Good article in the Detroit News yesterday titled Honda Sneaks Up On Big Three, discussing how the company flies under the radar and lets Toyota be the punching bag of auto protectionists. As many of us have pointed out recently, "big three" is a misnomer as technically Toyota is now one of them. But I presume author Christine Tierney meant the "Detroit three."
Our friend Mr. Womack even weighed in. You may recall that a year ago he was taking a pretty light stand on the problems with the Detroit Three until many of us in the blogosphere convinced him to start telling the brutal truth.
With its image as an environmentally friendly company specializing in small cars, Honda arouses less fear and antagonism than Toyota, which has set out to become the biggest automaker in the world. "They love to let Toyota take the blows, whereas Honda has done practically as much damage," said James Womack, chairman of the Lean Enterprise Institute.
The public may not be thinking much about Honda as a "threat," but the Detroit Three are.
"In many areas, we take Honda more seriously than Toyota, especially when it comes to engine technology," said Bob Lutz, vice chairman of General Motors Corp.
While Toyota is focused on manufacturing as efficiently as possible, Honda focuses more on technology. Not that Honda is by any means a manufacturing slouch.

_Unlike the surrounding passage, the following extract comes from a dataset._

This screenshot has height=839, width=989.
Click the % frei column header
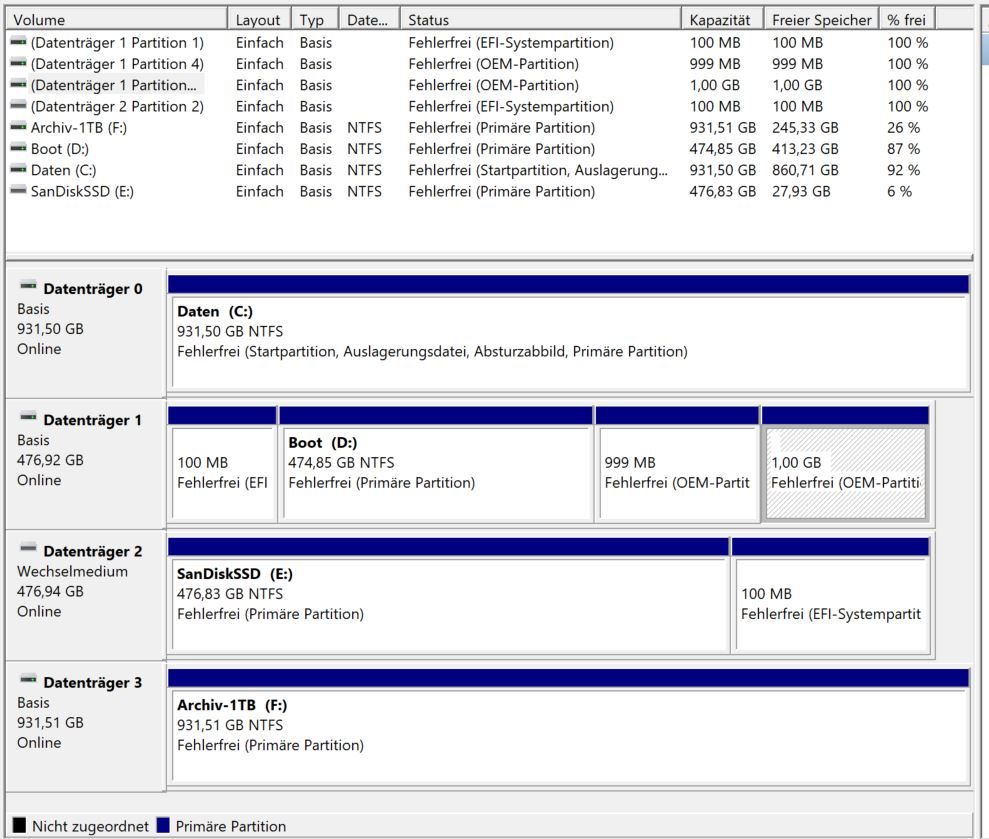[906, 20]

But that technology could lead to accelerating market share in the future.
It seems natural to lump Toyota and Honda together. But while they share many similarities, there are striking differences. Toyota is a powerful, process-driven company whose production system has become the template for manufacturers the world over. Honda’s emphasis on technology positions it to become an even stronger rival in the future. "At Honda, you want to break through, do something that hasn’t been done," said Ben Knight, vice president for auto engineering at Honda R&D Americas in Los Angeles.
What is interesting is that Toyota and Honda see themselves as primary competitors, not the Detroit Three.
When Toyota Motor America President Jim Press says Japan’s automakers are battling each other, not Detroit’s Big Three, he has a point: Toyota cars are most often cross-shopped against Honda’s, and the reverse is true.
While the quality of Detroit Three vehicles has increased, the perception of quality hasn’t. And Toyota’s ability to deliver exactly what the consumer wants (as opposed to GM building big trucks with small engines just to keep production lines humming) and Honda’s technological edge are augmenting that perception. And that perception is worth big bucks.
"When you look at the actual quality, you might find the Malibu doing better than you’d expect against its Japanese competition," said Jack Nerad, industry analyst at Kelley Blue Book, a car-pricing specialist. "But it’s the perception of quality that’s key here. That’s a mountain for the domestics to climb, to overcome the perception that they’re not as well-built as the Japanese vehicles." Because Honda’s cars have a good reputation for quality, the automaker doesn’t need big discounts to sell them. As a result, Honda earns more money and its customers have cars that are satisfying to drive and hold their value.
So Toyota has the manufacturing prowess and Honda has the technology edge. Who will be ahead twenty years from now? Or will it be neither of them?